The Hollywood/Pentagon/gaming industry synthesis is epitomized by the Institute of Creative Technologies:
” . . . . The answer lies in Marina Del Rey, California, at the Institute for Creative Technologies (ICT), a center within the University of Southern California (USC) system. There, in 1999, the military’s growing obsession with video games moved to a new level when Secretary of the Army Louis Caldera signed a five-year, $45-million contract with USC to create ICT, says the center’s Web site, ‘to build a partnership among the entertainment industry, army and academia with the goal of creating synthetic experiences so compelling that participants react as if they are real.’. . .”

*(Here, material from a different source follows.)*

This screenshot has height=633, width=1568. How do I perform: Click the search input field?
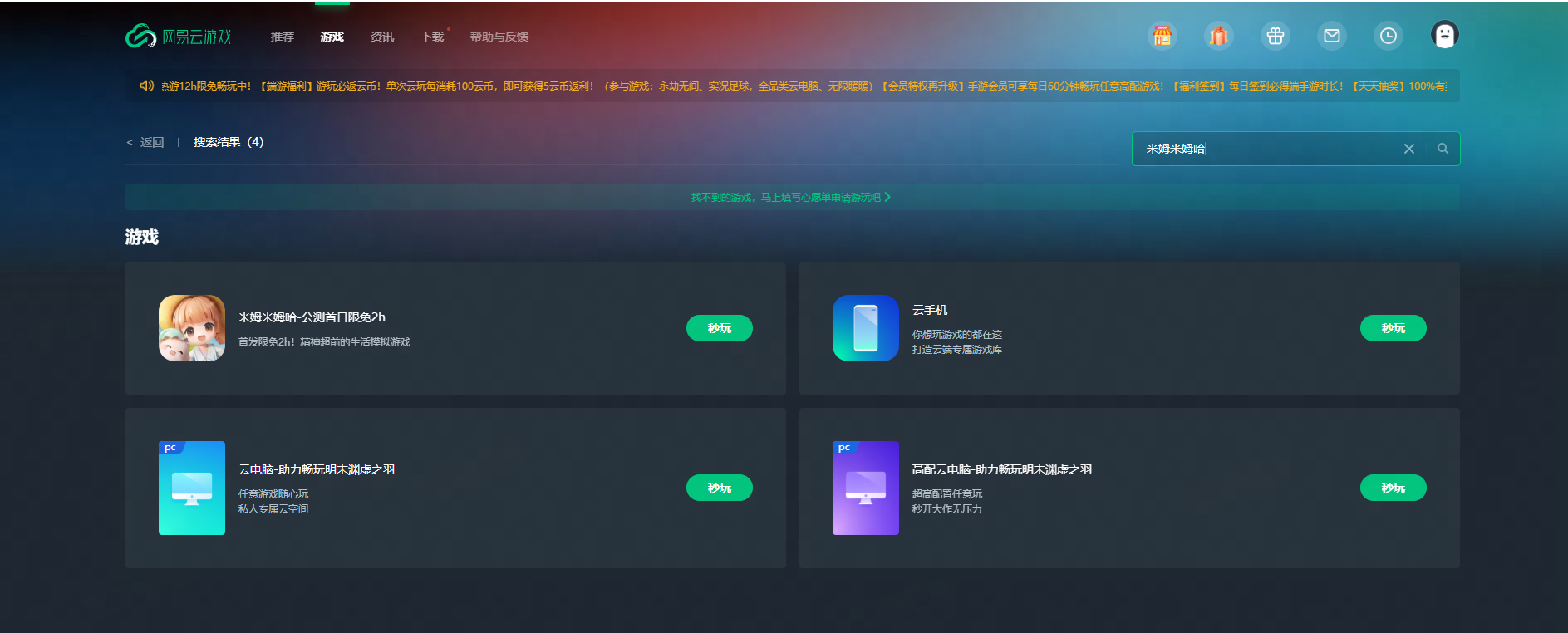coord(1263,149)
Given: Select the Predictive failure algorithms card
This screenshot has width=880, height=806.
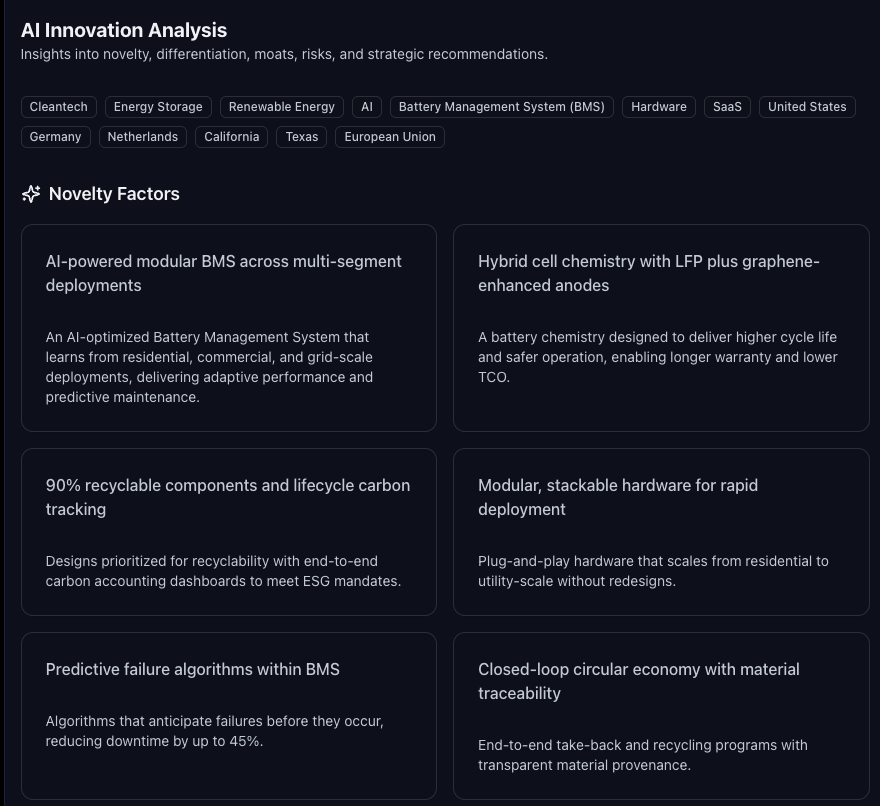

The video game/Pentagon relationship has evolved into a fusion of the two: “. . . . The rest followed, leading to the current continuous military gaming/simulation loop where commercial video games are adopted as military training aids and military simulators are reengineered into civilian gaming money makers in all sorts of strange and confusing ways. . . .”
Author Turse looked ahead (in 2008) and foresaw a future that, to a disturbing extent, has become reality: ” . . . . Certainly, the day is not far off when most potential U.S. troops will have grown up playing commercial video games that were created by the military as training simulators; will be recruited, at least in part, through video games; will be tested, post-enlistment, on advanced video game systems; will be trained using simulators, which will later be turned into video games, or on reconfigured versions of the very same games used to recruit them or that they played kids; will be taught to pilot vehicles using devices resembling commercial video game controllers; and then, after a long day of real-life war-gaming head back to their quarters to kick back and play the latest PlayStation or Xbox games created with or sponsored by their own, or another, branch of the armed forces. . . .”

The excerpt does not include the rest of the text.